Spring has sprung and that means its time to start enjoying beautiful fresh spring produce.


Also known as rockmelon, cantaloupe has a hard textured skin and sunny pastel orange flesh and seeds. The flesh is juicy but has an almost creamy texture and sweet taste.

This low calorie fruit is a great source of vitamin A and C for healthy skin, and antioxidants to strengthen your immune system.

When looking to buy cantaloupe look for a sweet smelling, heavy fruit. Ripen at room temperature and once cut you can keep in the fridge for up to three days.

Even though you wont be eating it, it’s a good idea to thoroughly rinse the skin of the cantaloupe just before eating, as it can be home to bacteria. To prepare, cut open, remove the seeds and cut off the skin. Then slice into whatever sizes you need.

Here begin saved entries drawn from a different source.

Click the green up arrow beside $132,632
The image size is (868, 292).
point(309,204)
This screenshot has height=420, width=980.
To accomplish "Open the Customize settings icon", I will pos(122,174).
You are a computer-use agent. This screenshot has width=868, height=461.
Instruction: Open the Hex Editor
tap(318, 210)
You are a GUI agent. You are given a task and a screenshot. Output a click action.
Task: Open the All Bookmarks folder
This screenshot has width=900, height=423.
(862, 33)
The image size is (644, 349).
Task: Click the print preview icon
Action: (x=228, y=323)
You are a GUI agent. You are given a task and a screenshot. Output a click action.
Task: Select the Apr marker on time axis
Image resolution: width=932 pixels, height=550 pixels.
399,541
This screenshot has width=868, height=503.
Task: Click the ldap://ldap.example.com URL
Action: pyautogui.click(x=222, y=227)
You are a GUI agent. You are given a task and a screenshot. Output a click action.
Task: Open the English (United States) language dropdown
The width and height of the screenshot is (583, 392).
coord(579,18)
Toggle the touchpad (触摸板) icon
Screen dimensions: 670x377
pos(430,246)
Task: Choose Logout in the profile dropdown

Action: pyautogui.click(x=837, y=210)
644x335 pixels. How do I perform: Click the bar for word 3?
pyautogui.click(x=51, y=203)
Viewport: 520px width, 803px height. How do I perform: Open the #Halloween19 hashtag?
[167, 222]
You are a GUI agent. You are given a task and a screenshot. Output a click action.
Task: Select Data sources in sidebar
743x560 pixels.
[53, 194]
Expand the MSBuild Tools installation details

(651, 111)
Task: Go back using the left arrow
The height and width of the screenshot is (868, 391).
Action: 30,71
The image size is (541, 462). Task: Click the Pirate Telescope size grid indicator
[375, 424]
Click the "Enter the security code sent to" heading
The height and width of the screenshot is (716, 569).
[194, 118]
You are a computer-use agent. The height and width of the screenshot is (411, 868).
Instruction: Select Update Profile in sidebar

Cantaloupes make a sweet snack served plain with honey, in a fruit salad or refreshing gelato. It also pairs perfectly with the savoury flavours of prosciutto and goats cheese, which is great for canapés or salads.


Ginger has been used for centuries in Chinese medicine to aid digestion, reduce nausea relating to travel or morning sickness, lower blood pressure, and treat flu symptoms.

This knobbly root vegetable has a strong distinctive spicy flavour and not much is needed to infuse a dish with exotic flavour. Because ginger is generally eaten in such small amounts, it does not really provide significant quantities of nutrients. However, it does contain effective anti-inflammatory and antioxidant compounds.

To prepare fresh ginger, peel off the skin and then slice or grate the flash. You can also buy powdered ginger, which can be great for baked good as it disperses more easily into the mixture.

Use ginger to add fragrant flavour to Asian stir-fry’s and Indian curries, or desserts such as chocolate cake and of course gingerbread cookies. Ginger also packs a nutritional hit for your morning juice and adds great flavour to cocktails or hot chocolate.


The beautiful armored exterior of the artichoke makes it just as desirable as a striking centerpiece as a delectable dish! This could be because artichokes are not actually vegetables at all, but a flowering plant from the thistle family. Artichokes have several layers of tough, fibrous outer petals, pale inner petals, a fury inedible ‘choke’ and a tender savoury sweet heart.

Artichokes are a great source of soluble fibre, which helps maintain good bowel health, and vitamin K and C for a healthy heart and bones.

You can remove the artichoke heart to cook separately, but if you want to keep the visual impact of the whole artichoke, simply slice off the top quarter and then snip off the ends of the tough outer petals to remove any thorns. Then you can steam or roast the whole artichoke, and remove the outer leaves once served.

The subtle flavours of artichoke are a great addition to creamy risottos and dips, or simply served as a side dish. For a simple starter, bake artichoke hearts in plain yoghurt and serve with crusty bread.